VANCOUVER (Reuters) - The Canadian government said on Tuesday it will fund the building of a new bridge at a key border crossing between Ontario and New York state, which was the venue of a tense stand-off between area Mohawks and border guards last summer.
The C$75 million ($72 million) North Channel bridge in eastern Ontario will replace an older bridge and is designed to ease traffic congestion and create jobs, a government statement said.
The bridge will connect the city of Cornwall with Cornwall Island in the St. Lawrence River. The island is the home of the Akwesasne Mohawk native tribe and is linked to Massena, New York, via the South Channel bridge.
Together the two bridges form the Seaway International Crossing, a major transportation route for commercial and passenger vehicles.
“Through this initiative, our government is creating local jobs and supporting the future economic growth of the region,” said John Baird, government leader in the House of Commons and former transport minister.
The Seaway Crossing was shut down for six weeks last year amid protests by members of the Akwesasne community -- which straddles the Canada-U.S. border -- against a decision to arm Canadian border guards.
The Cornwall border post was previously on Cornwall Island in Akwesasne Mohawk territory. It was shut down in June 2009 and reopened some six weeks later off the island.
The Canadian government said it is in talks with Mohawk leaders about aboriginal participation in the construction of the new bridge.
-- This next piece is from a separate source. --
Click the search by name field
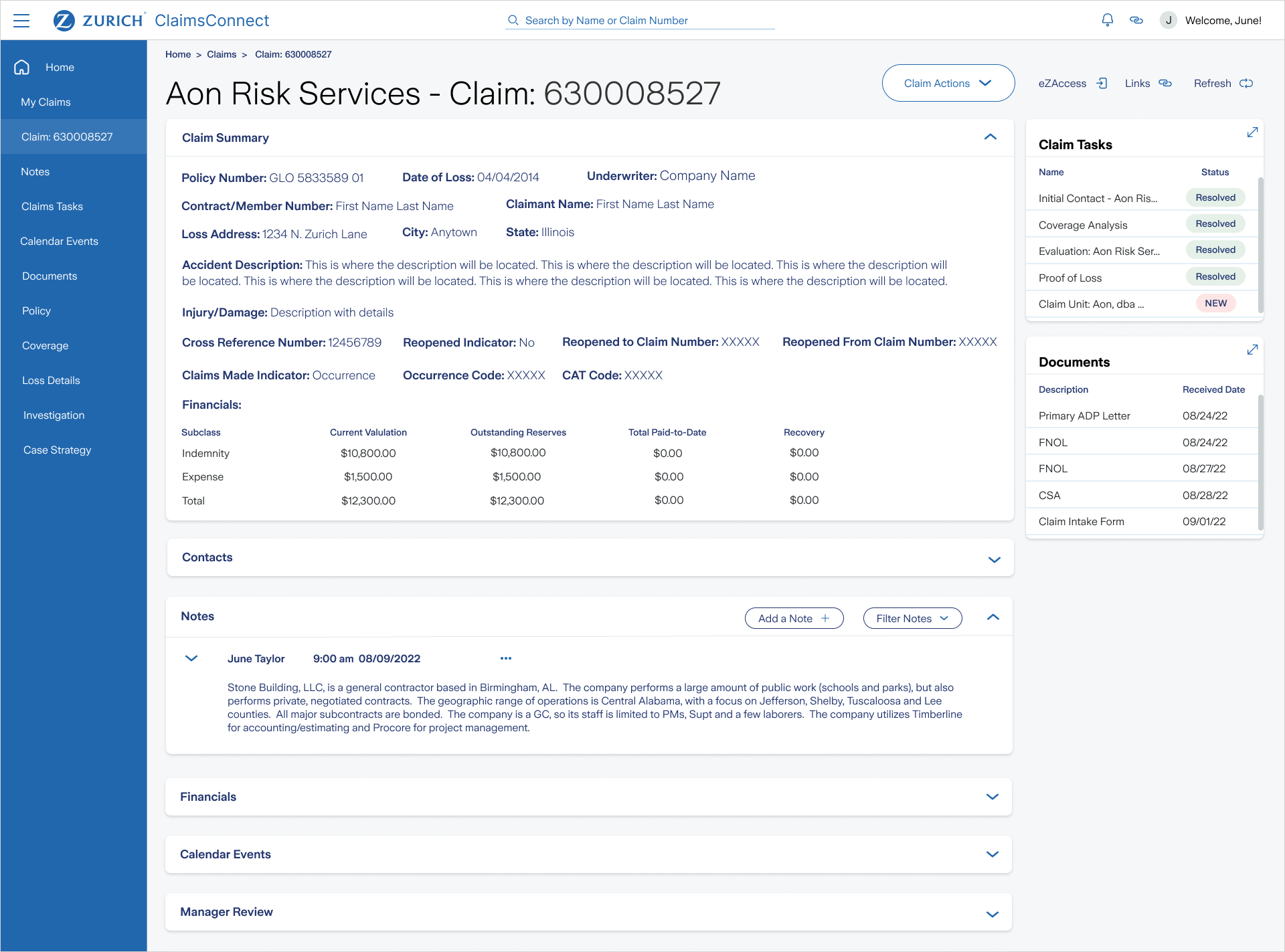The width and height of the screenshot is (1285, 952). coord(640,20)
The Mohawks are renowned as ironworkers who have built bridges and skyscrapers all over Canada and the United States.
The funds for the new bridge, which is expected to open to the public by spring 2016, were approved in the 2006 federal budget, the statement said.
Canada and the United States are also exploring options to expand facilities at North America’s busiest border crossing point, between Windsor and Detroit. One option would see a new bridge built beside the existing Ambassador Bridge, which carries about a quarter of all Canada-U.S. trade.